Il y a une telle douceur et un ravissement qui touchent à la fois à la naïveté de l’enfance et à la nostalgie de l’adulte qui se la remémore dans ce magnifique recueil de poésie signé Kristina Gauthier-Landry.

Originaire de Natashquan sur la Côte-Nord, elle nous y fait voyager à travers une série de petits poèmes instantanés qui se seraient fixés sur la rétine comme un soleil fixé trop longtemps, laissant des traces qui accompagnent le regard où qu’il se pose. Au fil des pages qu’on parcourt comme un roadtrip poétique, émerge un sentiment de nostalgie qui flotte et enveloppe, dans l’œil de celui qui regarde le temps passé qui décolore lentement les souvenirs comme « les photos javel / qui t’efface en boucle ».

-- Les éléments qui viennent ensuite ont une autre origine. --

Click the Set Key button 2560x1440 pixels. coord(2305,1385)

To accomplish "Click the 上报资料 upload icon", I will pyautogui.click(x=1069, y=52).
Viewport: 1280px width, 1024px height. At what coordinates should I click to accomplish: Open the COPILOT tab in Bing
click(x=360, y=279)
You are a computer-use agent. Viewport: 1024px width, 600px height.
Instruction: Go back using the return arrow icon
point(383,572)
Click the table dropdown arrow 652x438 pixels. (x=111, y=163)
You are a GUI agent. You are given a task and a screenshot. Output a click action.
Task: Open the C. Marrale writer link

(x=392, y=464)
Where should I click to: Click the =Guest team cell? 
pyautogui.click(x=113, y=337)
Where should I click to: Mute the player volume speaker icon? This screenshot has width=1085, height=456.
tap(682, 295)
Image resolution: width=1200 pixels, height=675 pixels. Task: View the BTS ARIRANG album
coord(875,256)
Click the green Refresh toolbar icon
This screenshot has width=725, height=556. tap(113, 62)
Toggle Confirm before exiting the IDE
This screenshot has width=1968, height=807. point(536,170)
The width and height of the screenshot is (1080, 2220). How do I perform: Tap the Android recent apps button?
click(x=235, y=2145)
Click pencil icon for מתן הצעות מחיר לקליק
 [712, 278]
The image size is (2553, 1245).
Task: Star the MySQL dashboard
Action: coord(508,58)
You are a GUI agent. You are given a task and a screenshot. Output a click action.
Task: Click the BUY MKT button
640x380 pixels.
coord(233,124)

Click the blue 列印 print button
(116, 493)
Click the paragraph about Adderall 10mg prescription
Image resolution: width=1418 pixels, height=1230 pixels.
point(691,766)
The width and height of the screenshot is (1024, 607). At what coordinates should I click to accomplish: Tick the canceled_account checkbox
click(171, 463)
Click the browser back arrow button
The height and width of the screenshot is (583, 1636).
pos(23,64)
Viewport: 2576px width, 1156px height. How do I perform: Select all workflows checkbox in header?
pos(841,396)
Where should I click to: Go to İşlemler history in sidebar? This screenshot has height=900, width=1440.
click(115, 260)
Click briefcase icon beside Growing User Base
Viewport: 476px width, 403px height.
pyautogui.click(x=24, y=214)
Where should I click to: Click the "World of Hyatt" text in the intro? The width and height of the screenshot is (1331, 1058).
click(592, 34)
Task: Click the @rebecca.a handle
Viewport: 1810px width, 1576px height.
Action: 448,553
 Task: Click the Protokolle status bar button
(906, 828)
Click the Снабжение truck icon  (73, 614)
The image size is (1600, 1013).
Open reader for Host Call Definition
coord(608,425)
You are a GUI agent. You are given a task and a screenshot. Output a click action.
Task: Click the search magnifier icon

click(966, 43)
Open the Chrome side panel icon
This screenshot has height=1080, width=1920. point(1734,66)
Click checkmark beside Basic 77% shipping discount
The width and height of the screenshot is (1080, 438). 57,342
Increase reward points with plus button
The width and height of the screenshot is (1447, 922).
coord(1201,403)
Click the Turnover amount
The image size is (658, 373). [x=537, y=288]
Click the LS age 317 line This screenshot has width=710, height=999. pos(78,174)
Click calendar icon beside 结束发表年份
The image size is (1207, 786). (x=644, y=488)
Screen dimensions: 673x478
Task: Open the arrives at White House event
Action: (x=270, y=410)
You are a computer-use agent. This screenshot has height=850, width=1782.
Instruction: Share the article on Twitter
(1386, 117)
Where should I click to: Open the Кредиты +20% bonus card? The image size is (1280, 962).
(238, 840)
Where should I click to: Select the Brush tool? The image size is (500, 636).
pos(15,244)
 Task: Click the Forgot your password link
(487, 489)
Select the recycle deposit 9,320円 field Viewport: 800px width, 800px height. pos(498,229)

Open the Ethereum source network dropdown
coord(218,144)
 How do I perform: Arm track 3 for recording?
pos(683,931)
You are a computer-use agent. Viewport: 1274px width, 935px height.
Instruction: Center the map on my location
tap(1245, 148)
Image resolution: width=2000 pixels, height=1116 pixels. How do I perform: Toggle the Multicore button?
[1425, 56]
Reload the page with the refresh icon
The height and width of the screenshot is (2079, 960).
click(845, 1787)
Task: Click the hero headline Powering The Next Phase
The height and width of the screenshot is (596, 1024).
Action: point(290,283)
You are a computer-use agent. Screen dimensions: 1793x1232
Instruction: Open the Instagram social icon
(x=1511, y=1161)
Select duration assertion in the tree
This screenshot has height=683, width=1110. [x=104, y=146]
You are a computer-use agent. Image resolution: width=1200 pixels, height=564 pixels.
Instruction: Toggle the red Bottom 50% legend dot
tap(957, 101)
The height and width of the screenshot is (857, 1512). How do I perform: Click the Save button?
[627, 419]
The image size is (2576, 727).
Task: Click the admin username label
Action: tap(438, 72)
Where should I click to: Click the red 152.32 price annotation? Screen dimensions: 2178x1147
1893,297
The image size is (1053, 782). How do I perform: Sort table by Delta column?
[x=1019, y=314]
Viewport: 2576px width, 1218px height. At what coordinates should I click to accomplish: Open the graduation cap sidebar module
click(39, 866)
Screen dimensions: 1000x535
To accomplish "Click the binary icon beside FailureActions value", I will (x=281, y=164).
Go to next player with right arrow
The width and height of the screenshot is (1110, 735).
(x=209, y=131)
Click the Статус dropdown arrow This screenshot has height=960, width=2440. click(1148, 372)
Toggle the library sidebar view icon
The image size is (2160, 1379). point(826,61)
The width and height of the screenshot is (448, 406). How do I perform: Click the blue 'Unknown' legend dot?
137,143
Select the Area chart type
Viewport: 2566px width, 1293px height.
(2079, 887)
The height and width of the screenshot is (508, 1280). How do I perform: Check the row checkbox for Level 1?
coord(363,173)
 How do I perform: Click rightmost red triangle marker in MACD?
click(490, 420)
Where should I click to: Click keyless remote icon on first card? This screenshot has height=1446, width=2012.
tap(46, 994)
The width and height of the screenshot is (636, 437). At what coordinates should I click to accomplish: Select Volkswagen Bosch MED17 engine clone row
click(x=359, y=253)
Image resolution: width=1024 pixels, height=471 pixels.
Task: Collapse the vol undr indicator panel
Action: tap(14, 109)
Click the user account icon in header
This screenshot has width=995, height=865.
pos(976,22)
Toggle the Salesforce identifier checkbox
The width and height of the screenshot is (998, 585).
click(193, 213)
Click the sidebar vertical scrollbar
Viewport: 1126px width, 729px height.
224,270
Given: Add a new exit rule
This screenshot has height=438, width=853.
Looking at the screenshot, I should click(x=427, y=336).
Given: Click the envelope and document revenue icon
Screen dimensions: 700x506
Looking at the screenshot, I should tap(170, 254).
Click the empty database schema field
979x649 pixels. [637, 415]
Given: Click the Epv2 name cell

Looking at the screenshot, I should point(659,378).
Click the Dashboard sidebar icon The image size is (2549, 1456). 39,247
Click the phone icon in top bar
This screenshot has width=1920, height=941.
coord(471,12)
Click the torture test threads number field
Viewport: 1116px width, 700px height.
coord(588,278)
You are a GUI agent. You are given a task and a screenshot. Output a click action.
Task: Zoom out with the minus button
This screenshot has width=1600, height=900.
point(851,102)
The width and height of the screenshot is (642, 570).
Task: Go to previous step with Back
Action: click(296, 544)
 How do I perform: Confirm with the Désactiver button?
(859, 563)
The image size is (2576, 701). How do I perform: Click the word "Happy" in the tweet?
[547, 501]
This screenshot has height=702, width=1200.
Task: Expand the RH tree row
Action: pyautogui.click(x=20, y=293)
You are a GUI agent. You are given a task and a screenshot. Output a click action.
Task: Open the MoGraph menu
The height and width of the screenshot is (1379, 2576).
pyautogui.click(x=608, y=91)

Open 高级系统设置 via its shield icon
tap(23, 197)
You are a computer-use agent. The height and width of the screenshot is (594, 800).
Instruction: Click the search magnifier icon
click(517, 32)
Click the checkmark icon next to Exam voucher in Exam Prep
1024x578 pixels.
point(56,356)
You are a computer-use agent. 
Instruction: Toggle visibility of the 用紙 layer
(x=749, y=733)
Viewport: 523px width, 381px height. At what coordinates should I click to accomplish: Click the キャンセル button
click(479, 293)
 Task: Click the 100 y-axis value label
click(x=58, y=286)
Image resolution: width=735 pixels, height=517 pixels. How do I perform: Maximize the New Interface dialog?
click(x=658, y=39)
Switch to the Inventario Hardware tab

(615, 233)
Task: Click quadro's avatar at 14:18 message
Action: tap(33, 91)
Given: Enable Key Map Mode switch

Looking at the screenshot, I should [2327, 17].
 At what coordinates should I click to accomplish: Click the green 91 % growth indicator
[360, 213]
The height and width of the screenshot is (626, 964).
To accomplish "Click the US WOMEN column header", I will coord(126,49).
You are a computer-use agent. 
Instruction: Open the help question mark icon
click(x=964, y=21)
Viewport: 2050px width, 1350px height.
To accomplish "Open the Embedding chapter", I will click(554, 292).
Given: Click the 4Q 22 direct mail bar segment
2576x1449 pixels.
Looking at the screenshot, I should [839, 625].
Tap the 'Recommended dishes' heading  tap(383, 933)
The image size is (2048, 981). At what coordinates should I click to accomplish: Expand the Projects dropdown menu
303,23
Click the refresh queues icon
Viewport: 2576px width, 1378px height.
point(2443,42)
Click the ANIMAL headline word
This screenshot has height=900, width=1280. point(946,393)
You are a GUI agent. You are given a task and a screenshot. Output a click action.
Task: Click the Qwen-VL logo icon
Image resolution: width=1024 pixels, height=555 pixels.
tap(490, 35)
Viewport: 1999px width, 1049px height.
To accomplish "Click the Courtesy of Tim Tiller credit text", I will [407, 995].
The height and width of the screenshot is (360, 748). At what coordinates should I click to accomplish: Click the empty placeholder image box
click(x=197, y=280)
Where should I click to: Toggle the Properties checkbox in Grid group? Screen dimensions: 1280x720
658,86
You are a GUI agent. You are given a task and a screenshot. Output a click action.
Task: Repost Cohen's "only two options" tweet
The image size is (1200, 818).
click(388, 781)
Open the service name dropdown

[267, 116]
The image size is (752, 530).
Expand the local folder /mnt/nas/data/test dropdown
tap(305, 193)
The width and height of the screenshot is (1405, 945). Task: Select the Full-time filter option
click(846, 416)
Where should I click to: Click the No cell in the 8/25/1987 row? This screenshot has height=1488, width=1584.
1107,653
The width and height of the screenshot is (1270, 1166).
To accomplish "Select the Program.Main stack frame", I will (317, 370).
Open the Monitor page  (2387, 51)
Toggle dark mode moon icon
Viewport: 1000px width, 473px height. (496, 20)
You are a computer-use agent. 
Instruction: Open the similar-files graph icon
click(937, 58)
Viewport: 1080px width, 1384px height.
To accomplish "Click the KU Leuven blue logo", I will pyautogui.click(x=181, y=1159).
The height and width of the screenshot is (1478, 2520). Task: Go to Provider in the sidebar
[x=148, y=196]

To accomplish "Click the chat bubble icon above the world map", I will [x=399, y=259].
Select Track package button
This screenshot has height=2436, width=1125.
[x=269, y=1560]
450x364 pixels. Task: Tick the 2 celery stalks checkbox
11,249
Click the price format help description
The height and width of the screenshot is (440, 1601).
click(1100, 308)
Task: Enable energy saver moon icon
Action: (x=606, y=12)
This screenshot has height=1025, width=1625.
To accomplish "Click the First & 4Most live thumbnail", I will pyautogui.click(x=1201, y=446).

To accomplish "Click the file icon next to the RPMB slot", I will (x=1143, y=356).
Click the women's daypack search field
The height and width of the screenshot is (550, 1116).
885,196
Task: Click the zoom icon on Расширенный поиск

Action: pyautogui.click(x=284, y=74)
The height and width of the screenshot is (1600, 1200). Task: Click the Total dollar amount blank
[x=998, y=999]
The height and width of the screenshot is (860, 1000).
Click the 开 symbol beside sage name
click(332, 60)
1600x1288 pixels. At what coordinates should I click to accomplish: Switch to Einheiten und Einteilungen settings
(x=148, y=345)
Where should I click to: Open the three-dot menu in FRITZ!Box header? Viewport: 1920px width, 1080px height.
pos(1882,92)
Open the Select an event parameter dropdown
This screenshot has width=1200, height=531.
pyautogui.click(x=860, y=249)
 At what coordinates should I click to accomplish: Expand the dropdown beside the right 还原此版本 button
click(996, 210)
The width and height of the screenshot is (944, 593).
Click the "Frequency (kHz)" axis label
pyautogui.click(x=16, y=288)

Signant ici son premier recueil, Gauthier-Landry, qui a remporté en 2019 le prix Geneviève-Amyot pour sa suite poétique tes choses sauvages, sait manier avec doigté et une simplicité désarmante images et métaphores, crée des alliages étonnants qui donnent vie aux choses et à la matière, alors que l’homme, lui, s’unit à l’immensité de la nature et en prend les caractéristiques. « ce matin / tu reviens/comme le capelan tes yeux trempes/roulés dans les miens / tes épaules cadre de porte / me frétillent ». Mariant l’anecdotique au poétique, elle égrène la liste de bonheurs simples (« un sac de chips / un crush aux fraises / un tour de char / au dépanneur »), comme autant de bijoux précieux sur ce « territoire qui force la patience ». Elle y frôle au passage les rêves impossibles et doux portés par la marée et l’air du large, mais évoque aussi la solitude et l’enfermement de ce coin de pays du bout du monde.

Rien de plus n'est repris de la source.